We studied 14 patients with AVNRT. Peak, mean and minimal atrial pressures, atrial refractoriness (ERP) in the right atrial appendage and high right atrial lateral wall and monophasic action potential duration at 90% of repolarisation (MAPd90) in the right atrial appendage were assessed during atrial pacing at 500 and 400 ms and after 2 min of pacing at the tachycardia cycle length. Measurements were repeated from the same positions after ventricular pacing at the same cycle lengths and after 2 min of tachycardia. Susceptibility to atrial fibrillation (AF) was assessed by noting whether AF was induced during ERP evaluation.

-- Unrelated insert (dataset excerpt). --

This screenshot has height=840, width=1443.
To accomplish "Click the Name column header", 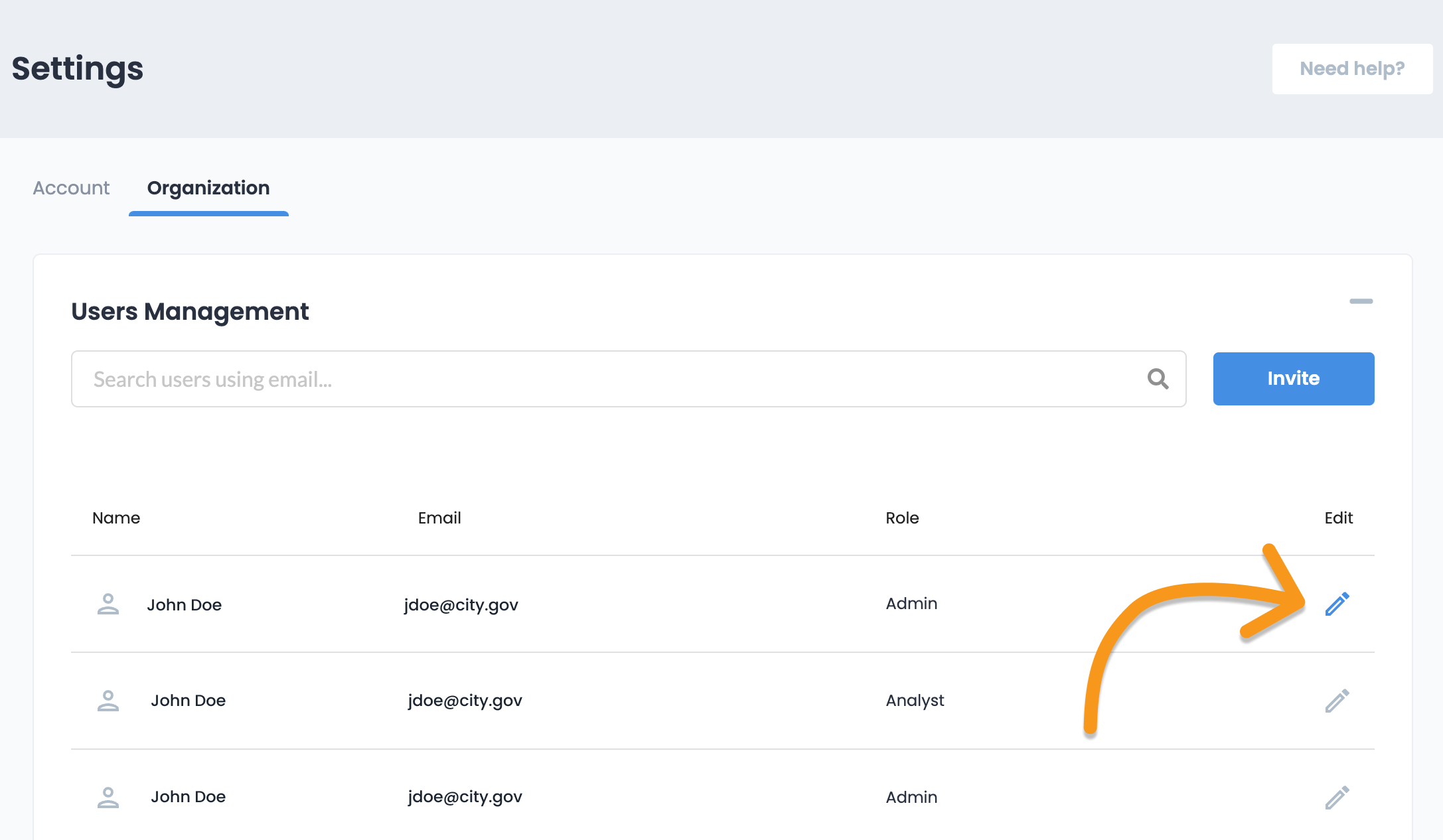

Atrial pressure showed a statistically significant increase during ventricular pacing compared to baseline. This increase remained substantially unchanged when the tachycardia was induced. A significant reduction in atrial ERP and MAPd90 was also observed during ventricular pacing at all cycle lengths compared to atrial pacing. Two minutes of spontaneous tachycardia were enough to change the atrial ERP and MAPd90 to values significantly lower than those during atrial pacing at the cycle length of tachycardia. During the ERP evaluation AF was induced more often during the tachycardia (28%) than during ventricular (14%) and atrial pacing (0%).
In AVNRT patients, ventricular pacing and reentrant tachycardia significantly increase right atrial pressures and subsequently shorten ERP and MAPd90, leading to an enhanced propensity for AF.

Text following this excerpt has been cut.